As the UK Supreme Court decision on the third runway at Heathrow showed this week, most authority still ultimately lies with national governments. In Friends of the Earth, the Court found that despite the government signing the Paris Agreement, promising to keep the global temperature below 1.5 degrees of pre-industrial levels, this did not mean it had become a ‘government policy’ that the justices could require the then-Transport Secretary, to follow. Moreover, while the Supreme Court’s decision would have stopped, for the moment, construction beginning on a project that may have worsened the climate emergency, not all judicial decisions on the climate have such obvious benefits. For instance, in the Dutch Urgenda case, if the Netherlands’ government fails to meet the judicial target, there is little of consequence that can be done to mitigate this. It isn’t like the prorogation decision, where the Supreme Court can order Parliament to return and life can continue as though the wrong never happened. The damage has already been done.
Instead, while these court decisions do push back against the relentless march of climate change, what we must truly hope they do is emphasise the reality of the threat to the public. Programmes like Planet Earth have done much to change public opinion, showing the devastation that climate change is wreaking on animal- and human-habitats, but the threat still seems remote. The idea that the Maldives or Bangladesh may be uninhabitable within decades remains a distant and improbable prospect. Court judgements, in contrast, are harder to ignore, making clear the reality of pollution and climate change. Across much of the world, the public still holds the judiciary in higher regard than nearly any other branch of government, and there is a huge difference between David Attenborough showing upsetting clips of macaques losing their habitat, and a coroner saying that a girl has died because the UK government failed to regulate emissions.
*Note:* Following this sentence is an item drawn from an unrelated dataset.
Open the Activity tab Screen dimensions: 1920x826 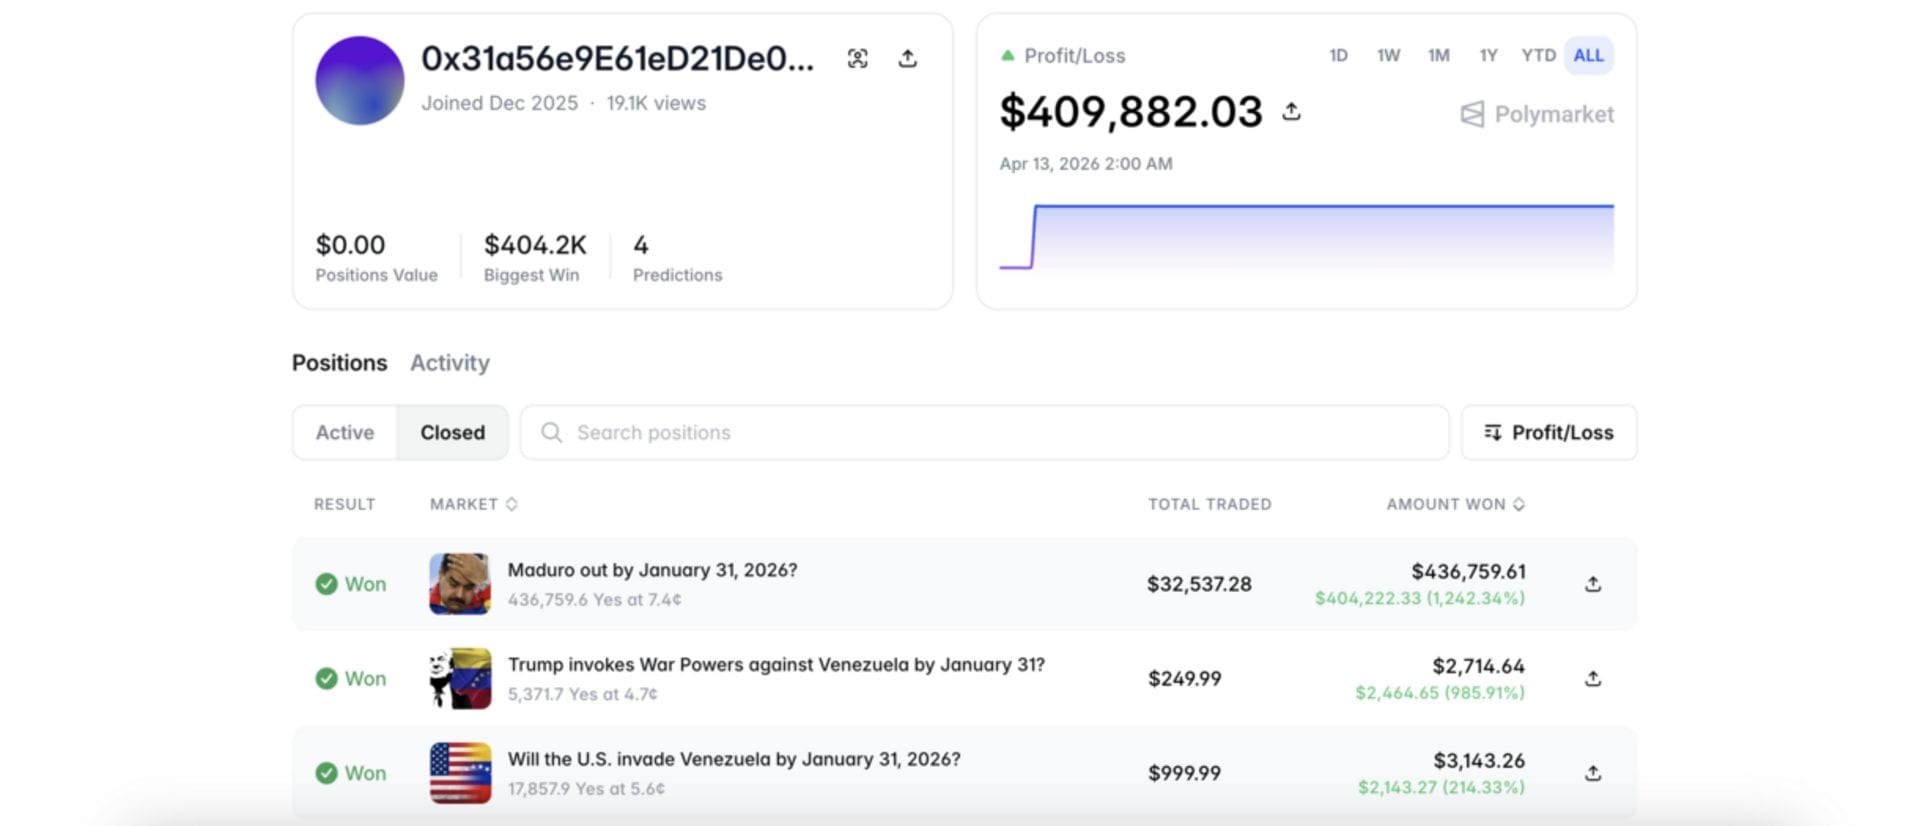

Many governments, including the UK, are adopting the right rhetoric over climate change, but rarely is this rhetoric matched by policy. Only popular pressure that can ultimately help policy catch up with the rhetoric, with the people needing to show politicians that environmentally sustainable policies are electorally viable. Judicial decisions play a crucial part in this, legitimising the urgency of the climate debate and moving the threat of climate change off our screens and onto our streets.